-- PROVIDED PASSAGE follows --
Often, we let these passengers steer us back onto the old, familiar route. It feels safe because we’ve driven it so many times before—we know the shortcuts, the potholes, ways to avoid the detours. But that comfort doesn’t mean it takes us where we want to go.

The goal isn’t to kick the passengers off (you can’t). The goal is to stay in the driver’s seat and keep steering toward what matters, even with their noise in the background. Your values are the compass that remind you why the route is worth it.

Practical Tips for Each Stage

  • Precontemplation: Focus on curiosity, not pressure. Ask yourself, “What might be different if I did make a change?”

  • Contemplation: Write out your pros and cons. Notice how your reasons for change connect with your values.

  • Preparation: Get specific. Not “exercise more,” but “walk 20 minutes after dinner three times a week.”

  • Action: Pair new habits with existing routines (change clothes after work, head straight to the gym). Build accountability—share your goal with a friend.

  • Maintenance: Create supports for the long haul. Celebrate milestones and track progress. Expect setbacks and have a plan to restart gently.

  • Relapse: Ask, “What pulled me off track? What small step will get me back on?” Think adjustment, not starting over.

Why Knowing the Stages Matters

Understanding your own stage helps you set realistic expectations and show yourself compassion when things don’t go perfectly. Knowing what stage you are in allows for you to:

  • Reduce shame – If you’re still in contemplation but expect yourself to be in action, you’ll feel like you’re failing. Recognizing your actual stage normalizes why you might not be ready to take big steps yet.

  • Match strategies to readiness – Different stages need different approaches. Someone in planning benefits from setting specific goals, while someone in precontemplation needs reflection and awareness first.
-- PROVIDED PASSAGE concluded --
-- SUPPLIED DATA follows --
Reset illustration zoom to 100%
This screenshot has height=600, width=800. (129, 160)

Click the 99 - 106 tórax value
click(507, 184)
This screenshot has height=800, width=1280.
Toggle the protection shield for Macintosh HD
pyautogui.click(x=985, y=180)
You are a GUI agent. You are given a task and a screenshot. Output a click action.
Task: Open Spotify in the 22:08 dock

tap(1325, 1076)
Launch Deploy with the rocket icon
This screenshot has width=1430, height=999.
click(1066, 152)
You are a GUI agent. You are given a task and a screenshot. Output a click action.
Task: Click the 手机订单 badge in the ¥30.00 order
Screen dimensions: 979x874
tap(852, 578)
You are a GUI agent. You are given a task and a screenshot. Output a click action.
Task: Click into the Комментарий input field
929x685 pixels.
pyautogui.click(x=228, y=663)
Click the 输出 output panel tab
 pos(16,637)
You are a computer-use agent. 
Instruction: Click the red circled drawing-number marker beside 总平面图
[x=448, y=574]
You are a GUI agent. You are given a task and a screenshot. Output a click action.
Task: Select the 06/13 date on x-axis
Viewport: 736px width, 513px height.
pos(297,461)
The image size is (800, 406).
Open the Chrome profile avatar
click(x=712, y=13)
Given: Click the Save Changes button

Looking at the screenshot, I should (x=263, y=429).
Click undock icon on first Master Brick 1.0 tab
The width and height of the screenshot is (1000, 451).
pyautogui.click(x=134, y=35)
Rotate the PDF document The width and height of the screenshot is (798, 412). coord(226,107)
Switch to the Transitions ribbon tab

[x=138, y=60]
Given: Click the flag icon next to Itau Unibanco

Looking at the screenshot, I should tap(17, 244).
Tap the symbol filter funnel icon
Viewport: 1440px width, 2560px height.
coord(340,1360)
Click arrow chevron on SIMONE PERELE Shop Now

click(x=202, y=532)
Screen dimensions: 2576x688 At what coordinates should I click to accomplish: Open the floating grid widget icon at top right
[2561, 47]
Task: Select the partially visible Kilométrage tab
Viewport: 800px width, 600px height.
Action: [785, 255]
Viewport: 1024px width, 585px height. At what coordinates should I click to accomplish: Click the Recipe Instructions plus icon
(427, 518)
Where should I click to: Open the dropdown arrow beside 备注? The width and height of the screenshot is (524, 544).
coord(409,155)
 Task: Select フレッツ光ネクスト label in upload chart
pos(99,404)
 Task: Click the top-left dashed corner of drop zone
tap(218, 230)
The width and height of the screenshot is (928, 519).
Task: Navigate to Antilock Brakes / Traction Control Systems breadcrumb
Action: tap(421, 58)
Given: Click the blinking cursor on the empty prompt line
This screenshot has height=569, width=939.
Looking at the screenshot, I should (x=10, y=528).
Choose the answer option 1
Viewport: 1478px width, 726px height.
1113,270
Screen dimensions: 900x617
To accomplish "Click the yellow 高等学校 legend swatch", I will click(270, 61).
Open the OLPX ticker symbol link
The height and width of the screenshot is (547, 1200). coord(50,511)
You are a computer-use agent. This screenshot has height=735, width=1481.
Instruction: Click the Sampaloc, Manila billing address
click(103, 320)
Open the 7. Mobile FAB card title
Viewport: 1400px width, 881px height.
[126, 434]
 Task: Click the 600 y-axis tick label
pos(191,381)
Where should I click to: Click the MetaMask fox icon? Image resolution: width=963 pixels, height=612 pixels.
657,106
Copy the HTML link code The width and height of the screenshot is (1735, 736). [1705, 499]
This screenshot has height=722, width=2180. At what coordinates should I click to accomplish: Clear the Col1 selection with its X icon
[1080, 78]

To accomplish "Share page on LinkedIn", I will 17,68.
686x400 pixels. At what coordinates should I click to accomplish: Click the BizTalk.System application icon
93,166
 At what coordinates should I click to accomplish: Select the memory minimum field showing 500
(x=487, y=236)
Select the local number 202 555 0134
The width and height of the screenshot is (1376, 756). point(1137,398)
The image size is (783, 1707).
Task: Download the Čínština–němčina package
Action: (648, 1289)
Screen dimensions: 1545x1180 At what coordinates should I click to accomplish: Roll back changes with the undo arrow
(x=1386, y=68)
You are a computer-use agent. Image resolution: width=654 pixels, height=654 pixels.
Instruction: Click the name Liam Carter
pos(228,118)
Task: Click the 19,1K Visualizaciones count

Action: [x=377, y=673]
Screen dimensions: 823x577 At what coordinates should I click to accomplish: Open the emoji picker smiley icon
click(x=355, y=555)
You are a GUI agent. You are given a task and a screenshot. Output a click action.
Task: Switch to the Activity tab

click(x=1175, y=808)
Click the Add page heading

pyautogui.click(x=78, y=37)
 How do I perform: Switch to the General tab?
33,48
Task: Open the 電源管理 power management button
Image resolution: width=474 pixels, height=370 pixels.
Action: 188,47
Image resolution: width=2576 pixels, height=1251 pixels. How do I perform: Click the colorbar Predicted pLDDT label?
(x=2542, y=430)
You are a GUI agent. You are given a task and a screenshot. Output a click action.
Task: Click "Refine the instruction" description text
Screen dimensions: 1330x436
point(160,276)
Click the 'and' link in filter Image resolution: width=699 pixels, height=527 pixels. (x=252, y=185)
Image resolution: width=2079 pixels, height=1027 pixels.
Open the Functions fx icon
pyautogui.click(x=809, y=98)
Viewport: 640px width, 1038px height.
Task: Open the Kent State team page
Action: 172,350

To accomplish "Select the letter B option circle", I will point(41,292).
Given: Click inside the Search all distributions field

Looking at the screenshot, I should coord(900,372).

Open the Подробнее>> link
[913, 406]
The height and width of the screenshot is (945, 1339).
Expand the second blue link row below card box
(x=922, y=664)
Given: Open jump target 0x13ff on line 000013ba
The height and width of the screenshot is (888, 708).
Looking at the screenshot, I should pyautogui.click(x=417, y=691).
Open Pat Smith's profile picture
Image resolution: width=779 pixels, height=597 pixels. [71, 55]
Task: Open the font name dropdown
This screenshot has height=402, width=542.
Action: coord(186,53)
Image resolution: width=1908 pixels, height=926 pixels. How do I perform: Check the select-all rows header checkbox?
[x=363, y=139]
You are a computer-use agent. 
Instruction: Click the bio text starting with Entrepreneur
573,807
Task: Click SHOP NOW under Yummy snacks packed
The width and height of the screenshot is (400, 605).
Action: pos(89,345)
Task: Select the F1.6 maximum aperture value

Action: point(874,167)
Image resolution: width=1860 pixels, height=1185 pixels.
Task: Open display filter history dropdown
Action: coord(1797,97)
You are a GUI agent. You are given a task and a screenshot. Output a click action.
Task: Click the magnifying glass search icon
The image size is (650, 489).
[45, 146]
-- SUPPLIED DATA concluded --
Continue the passage on the stages of change from where it stops. The lines have no connection to the stages-of-change passage.

▶ **TASK RESULT**:
  • Build patience – Change isn’t just about “trying harder.” By seeing it as a process, you understand that setbacks are expected, not proof that you can’t change.

  • Help us support others – Knowing the stages also helps us meet friends, clients, or loved ones where they are, instead of pushing them ahead too quickly.

In short, knowing your stage gives you a map. Without that map, it’s easy to get lost in self-criticism or use strategies that don’t fit. With it, you can walk the path of change step by step, with more clarity and self-compassion.

Why This Matters for Supporting Others

Change is deeply personal, but it doesn’t happen in isolation. Recognizing the stages of change also helps us understand where others are. If a loved one isn’t ready for action, pushing harder won’t help—it can actually make them dig in more. This perspective can help reduce our frustration when someone isn’t “changing fast enough” and helps us set realistic expectations for their progress. Meeting people where they are, with empathy, makes change safer, more possible and allows us to stay healthy supports without burning ourselves out.

Final Takeaway

Change is rarely a straight line—it’s a cycle of progress, setbacks, and learning. By understanding the stages of change, we can meet ourselves (and others) with more patience, realistic expectations, and compassion. Whether you’re in contemplation, action, or somewhere in between, every step matters because it brings you closer to living in alignment with your values.

To take this from theory into practice, here are a few questions to reflect on:

  • Which stage of change am I in right now for the goal I’m working on?

  • What values matter most to me, and how does this goal connect with them?

  • What “passengers on the bus” (thoughts, feelings, or habits) tend to pull me back to the old route?

  • When I’ve relapsed in the past, what patterns or triggers showed up? What can I learn from them?

  • What’s one small, specific step I could take this week to move from my current stage toward the next?

  • If I’m supporting someone else, how can recognizing their stage reduce my frustration and help me set more realistic expectations for their progress?

  • What would self-compassion look like as I move through these stages?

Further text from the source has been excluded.